Guido tendió la hoja a sus amigos, que lo consideraron aceptable.

Después de que Jacopo se hubiera marchado, habían llegado los voluntarios de la Misericordia, que se habían llevado el cuerpo al depósito de cadáveres del hospital, a la espera de que algún pariente o amigo apareciera y se hiciera cargo de la sepultura. Después, Guido había ido a la farmacia de Santa Fosca para hacer algunas averiguaciones sobre el veneno.

—Mi amigo el doctor Zanichelli es la persona más indicada para dar una opinión —explicó—. Como sabéis, su padre era un famoso botánico y naturalista y su hijo conserva sus escritos, sus colecciones y sus reactivos. Zanichelli ha hecho los análisis y ha confirmado mis suposiciones: Momo fue envenenado con digitalina. La persona que le suministró el veneno confiaba en que todos creerían que había sufrido un ataque cardíaco.

—No te conocía —bromeó Daniele.

—Claro que no podía imaginarse que habría un médico presente cuando descubrieran el cadáver.

—Sobre todo un médico como tú, el anatomopatólogo con más experiencia de la Serenísima. Pero ¿a qué hora crees que Momo ingirió el veneno?

Guido movió la cabeza.

—Es difícil dar una respuesta precisa.
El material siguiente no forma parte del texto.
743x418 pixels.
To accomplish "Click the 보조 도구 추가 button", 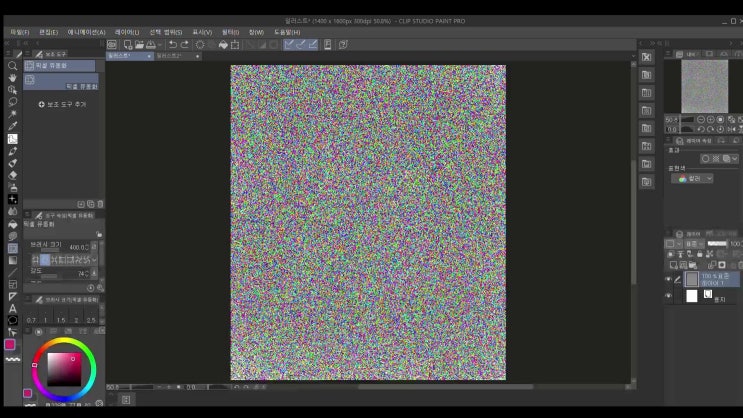I will 62,104.
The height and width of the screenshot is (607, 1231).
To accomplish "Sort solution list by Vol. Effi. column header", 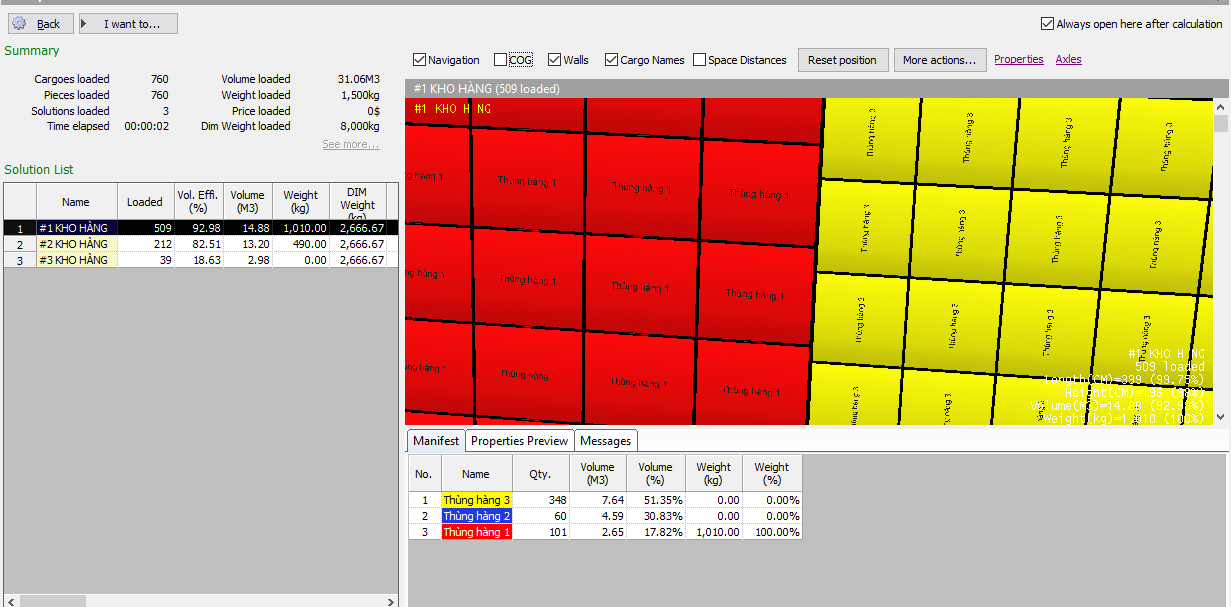I will [x=197, y=201].
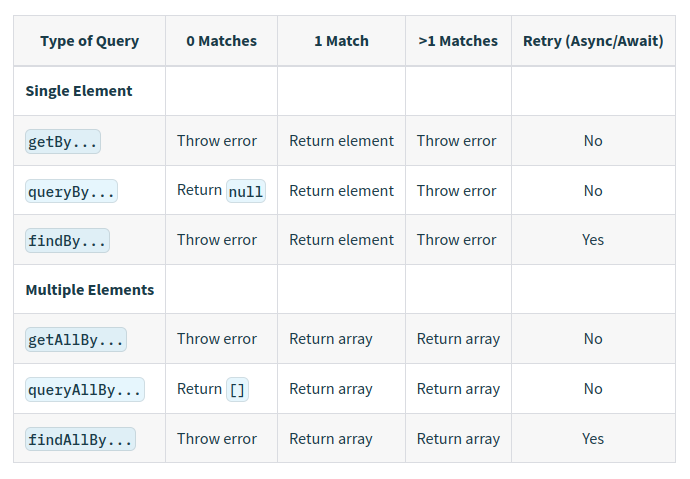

El análisis del estómago ha revelado que había digerido por completo la comida. —Marco y Daniele hicieron una mueca—. El problema es que no sabemos a qué hora comió, de manera que supongo que ingirió el veneno entre las tres y las seis de la tarde, unas cuatro horas antes de morir. La digitalina es amarga —prosiguió Valentini— y solo puede disolverse en alcohol, de forma que es posible que la echaran en un licor dulce.

—Y, por lo visto, Momo no se privaba en absoluto. Además, durante esas horas estuvo en el teatro, así que quizá lo envenenaron aquí. Eso significa que casi todos los miembros de la compañía, artistas, trabajadores y artesanos incluidos, también el empresario y el propietario del teatro, son sospechosos —concluyó Daniele.

Marco se levantó suspirando y dio por terminada la reunión.

—Es hora de ponernos manos a la obra. Escribiré enseguida una carta al maestro Greco para preguntarle si conocía a Gerolamo Panetti y para pedirle que venga lo antes posible a Venecia a hablar conmigo, se la mandaré con un mensajero rápido. Después le contaré todo a Nani, seguro que estará encantado de participar en el caso, y lo enviaré a la aduana de Mestre con el retrato de Momo para ver si alguien lo identifica y nos sabe decir adónde iba cuando desembarcaba. No tardaremos mucho en saber algo más de nuestro hombre.